→ **Problem details**
Show every line in the entries below where the word "will" appears.

→ **Data to examine**
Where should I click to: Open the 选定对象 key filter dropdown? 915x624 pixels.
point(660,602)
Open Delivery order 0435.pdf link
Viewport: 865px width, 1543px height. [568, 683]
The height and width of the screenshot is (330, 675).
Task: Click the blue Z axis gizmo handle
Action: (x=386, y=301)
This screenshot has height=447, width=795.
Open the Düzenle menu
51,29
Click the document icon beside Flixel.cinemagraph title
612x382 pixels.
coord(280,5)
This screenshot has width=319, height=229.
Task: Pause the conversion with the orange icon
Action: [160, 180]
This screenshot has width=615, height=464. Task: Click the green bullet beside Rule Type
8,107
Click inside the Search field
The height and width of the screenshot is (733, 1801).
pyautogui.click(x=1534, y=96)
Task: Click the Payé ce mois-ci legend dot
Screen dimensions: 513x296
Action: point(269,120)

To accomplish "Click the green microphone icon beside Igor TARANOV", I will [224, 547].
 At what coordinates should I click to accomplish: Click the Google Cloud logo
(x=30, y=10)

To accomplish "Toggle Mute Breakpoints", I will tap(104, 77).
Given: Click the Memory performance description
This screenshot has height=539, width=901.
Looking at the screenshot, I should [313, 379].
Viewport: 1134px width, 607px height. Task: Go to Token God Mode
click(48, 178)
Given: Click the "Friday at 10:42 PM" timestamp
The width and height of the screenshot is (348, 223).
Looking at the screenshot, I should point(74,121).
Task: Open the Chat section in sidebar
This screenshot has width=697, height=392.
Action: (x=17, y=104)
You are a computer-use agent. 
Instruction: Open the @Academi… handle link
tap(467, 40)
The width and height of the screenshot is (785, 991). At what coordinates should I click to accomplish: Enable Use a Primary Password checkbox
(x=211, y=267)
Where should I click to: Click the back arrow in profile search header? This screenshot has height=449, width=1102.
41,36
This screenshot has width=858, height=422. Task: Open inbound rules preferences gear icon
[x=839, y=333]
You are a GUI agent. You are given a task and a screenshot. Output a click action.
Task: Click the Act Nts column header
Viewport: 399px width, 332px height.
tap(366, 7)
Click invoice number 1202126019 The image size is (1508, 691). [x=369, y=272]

→ **Exercise answer**
To accomplish "Click the green microphone icon beside Igor TARANOV", I will [224, 547].
To accomplish "Toggle Mute Breakpoints", I will tap(104, 77).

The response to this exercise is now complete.